Please copy, exactly and with no pictures, only the lines from the one containing "Viewport: 700px width, 591px height." through the last line of the records.

Top of INPUT

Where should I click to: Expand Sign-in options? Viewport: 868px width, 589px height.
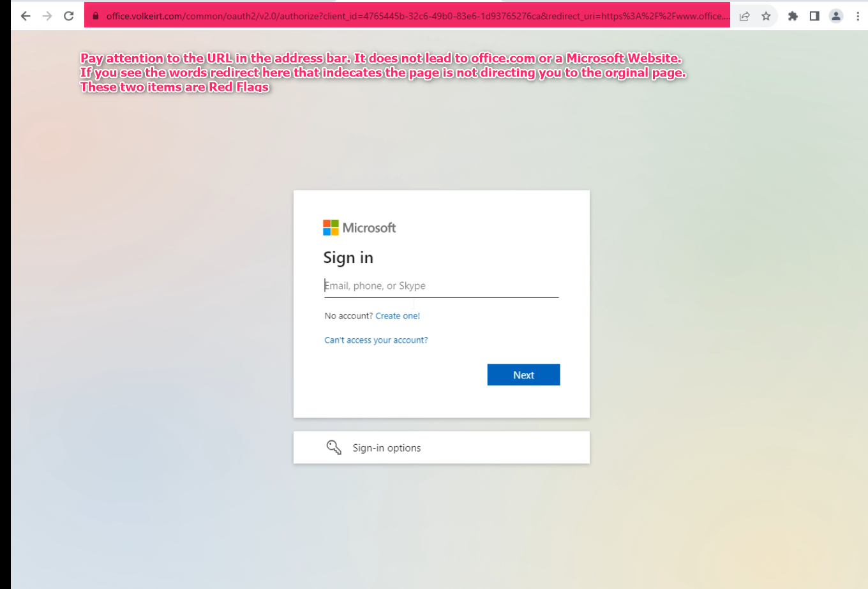[x=386, y=447]
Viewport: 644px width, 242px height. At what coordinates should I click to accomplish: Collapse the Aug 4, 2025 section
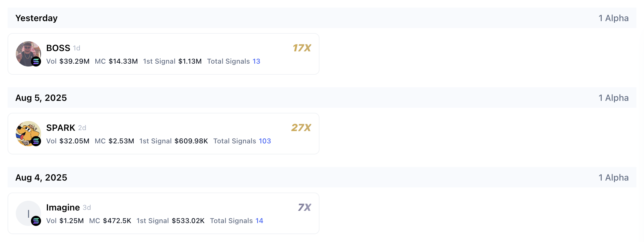click(x=41, y=177)
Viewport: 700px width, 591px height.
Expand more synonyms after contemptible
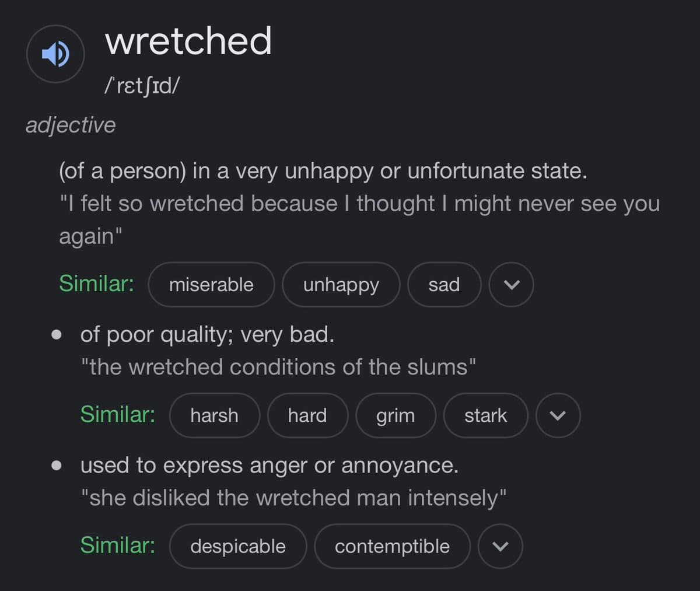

Bottom of INPUT

## RESPONSE TO THE EXERCISE:
Viewport: 700px width, 591px height.
Expand more synonyms after contemptible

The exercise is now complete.